** Opening Source data block **

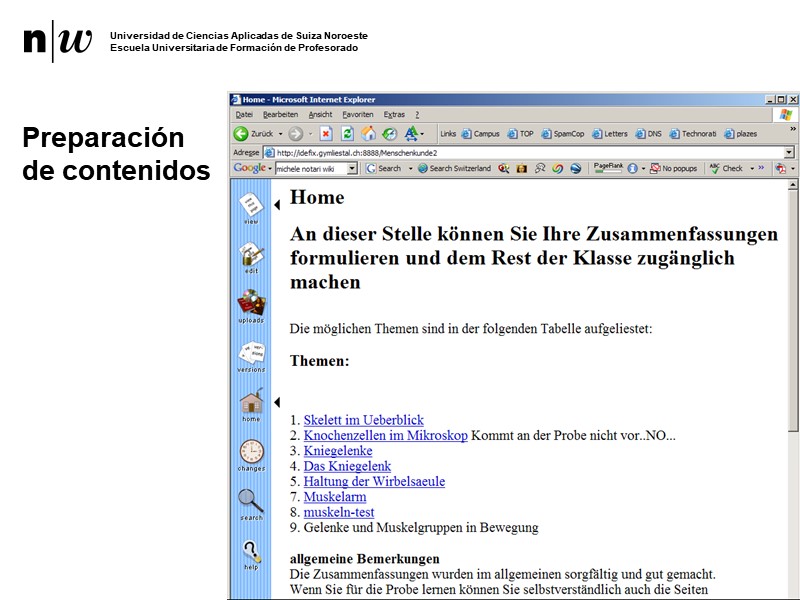Click the browser Stop button
Viewport: 800px width, 600px height.
coord(326,134)
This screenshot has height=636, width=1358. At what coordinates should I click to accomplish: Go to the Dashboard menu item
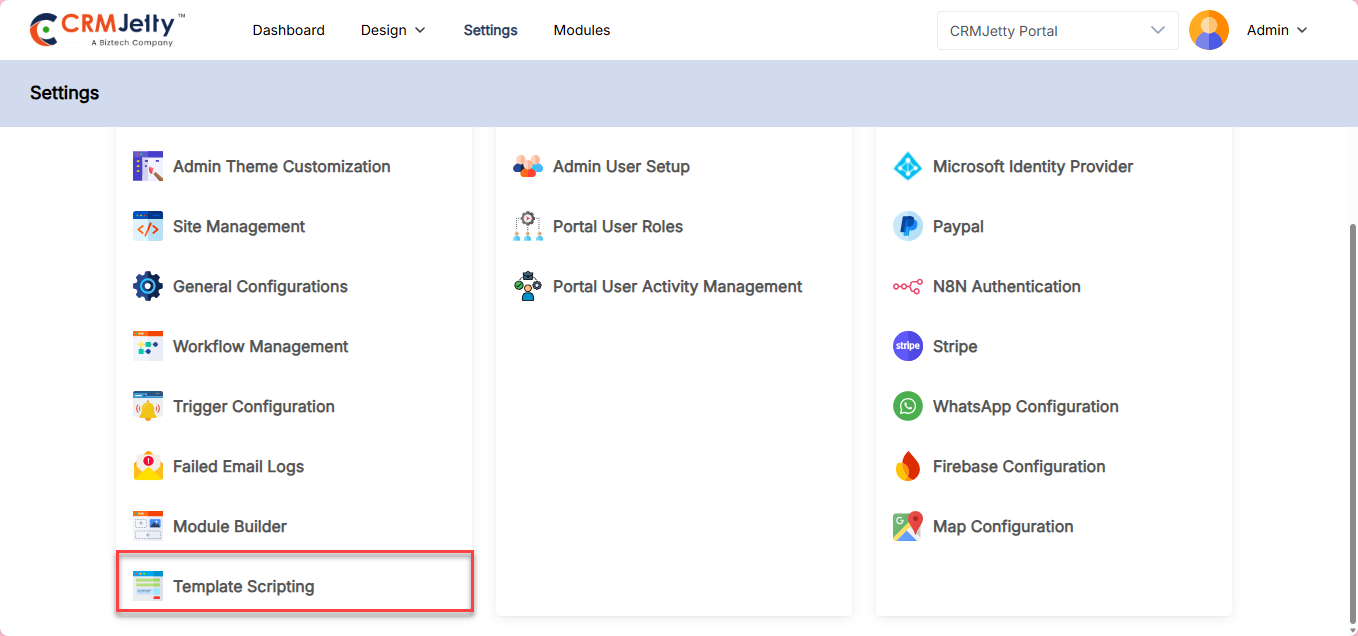(288, 30)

** Closing Source data block **

*Instructions for the task:*
Exactly the lines from the line that contains "This screenshot has" through the last line above, and no other lines, must be output, with pictures excluded.

*Task result:*
This screenshot has height=636, width=1358. At what coordinates should I click to accomplish: Go to the Dashboard menu item
(288, 30)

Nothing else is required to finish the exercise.